CLETS compliance for California law enforcement agencies
California agencies with CLETS access answer to two documents at once: the FBI's CJIS Security Policy v6.0, and the California DOJ's CLETS Policies, Practices, and Procedures governing the state's own telecommunications system for CJI. ComplianceLattice tracks the federal foundation both share.
A federal baseline, plus an annual reporting duty
CLETS - the California Law Enforcement Telecommunications System - is how California agencies with statutory arrest powers access CJI and NCIC data in-state. The CLETS Policies, Practices, and Procedures document governs that access, and it comes with an obligation most states don't spell out as explicitly: agencies must report CLETS misuse annually. Failing to report - not just failing to prevent misuse - carries its own sanction, up to removal of CLETS service entirely.
The bulk of the underlying compliance work - access control, authentication, audit logging, incident response, and the rest of CJIS v6.0's 20 policy areas - is the same work every CJIS-connected agency in the country does. ComplianceLattice tracks that full federal baseline today, covering most of the ground before you get to California's CLETS-specific reporting obligation.
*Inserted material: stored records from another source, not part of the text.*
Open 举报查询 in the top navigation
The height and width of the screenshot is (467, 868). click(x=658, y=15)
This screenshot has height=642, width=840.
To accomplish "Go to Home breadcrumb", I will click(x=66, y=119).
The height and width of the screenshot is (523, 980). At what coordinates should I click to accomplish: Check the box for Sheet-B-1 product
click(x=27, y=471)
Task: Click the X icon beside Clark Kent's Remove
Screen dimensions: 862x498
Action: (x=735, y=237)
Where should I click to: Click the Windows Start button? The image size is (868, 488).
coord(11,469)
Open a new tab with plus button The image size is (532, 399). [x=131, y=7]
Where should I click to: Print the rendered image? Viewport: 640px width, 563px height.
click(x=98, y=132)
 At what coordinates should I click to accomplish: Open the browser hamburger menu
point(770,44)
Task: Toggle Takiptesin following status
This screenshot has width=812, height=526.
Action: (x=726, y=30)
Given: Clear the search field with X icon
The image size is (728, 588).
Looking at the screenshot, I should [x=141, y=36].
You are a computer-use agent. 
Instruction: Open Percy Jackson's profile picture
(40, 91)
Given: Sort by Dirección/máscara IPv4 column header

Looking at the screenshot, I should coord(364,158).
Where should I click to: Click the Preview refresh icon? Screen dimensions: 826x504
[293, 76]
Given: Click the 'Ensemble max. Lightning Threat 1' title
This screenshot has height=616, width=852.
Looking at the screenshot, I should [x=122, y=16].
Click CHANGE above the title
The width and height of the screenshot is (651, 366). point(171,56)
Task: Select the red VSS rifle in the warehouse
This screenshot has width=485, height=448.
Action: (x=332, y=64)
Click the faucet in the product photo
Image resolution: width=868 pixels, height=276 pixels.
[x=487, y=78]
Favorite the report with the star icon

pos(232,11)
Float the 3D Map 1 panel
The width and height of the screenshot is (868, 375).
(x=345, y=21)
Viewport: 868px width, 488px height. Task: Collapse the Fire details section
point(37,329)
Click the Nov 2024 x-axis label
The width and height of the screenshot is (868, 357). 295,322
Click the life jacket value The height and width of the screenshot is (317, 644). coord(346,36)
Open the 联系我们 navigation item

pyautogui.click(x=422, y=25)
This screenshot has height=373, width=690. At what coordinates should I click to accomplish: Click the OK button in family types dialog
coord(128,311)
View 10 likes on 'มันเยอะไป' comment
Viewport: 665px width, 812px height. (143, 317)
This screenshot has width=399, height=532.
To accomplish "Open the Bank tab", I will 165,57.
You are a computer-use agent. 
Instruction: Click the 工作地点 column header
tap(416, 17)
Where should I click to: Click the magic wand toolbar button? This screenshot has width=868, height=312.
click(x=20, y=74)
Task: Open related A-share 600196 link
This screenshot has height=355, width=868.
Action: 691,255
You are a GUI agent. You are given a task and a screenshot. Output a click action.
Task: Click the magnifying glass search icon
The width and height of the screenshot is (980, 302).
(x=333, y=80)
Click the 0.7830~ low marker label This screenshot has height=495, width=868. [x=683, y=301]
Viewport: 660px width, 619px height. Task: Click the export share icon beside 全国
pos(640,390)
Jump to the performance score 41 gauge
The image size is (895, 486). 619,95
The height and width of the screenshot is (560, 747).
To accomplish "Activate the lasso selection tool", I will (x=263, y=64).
Because the annual misuse report is a procedural duty rather than a technical control, it's the kind of requirement that's easy to lose track of between audits - there's no system prompt for it the way there is for an expired certificate. If your agency is working through the CLETS Policies, Practices, and Procedures requirements now, reach out - alpha tester feedback directly shapes what we build first.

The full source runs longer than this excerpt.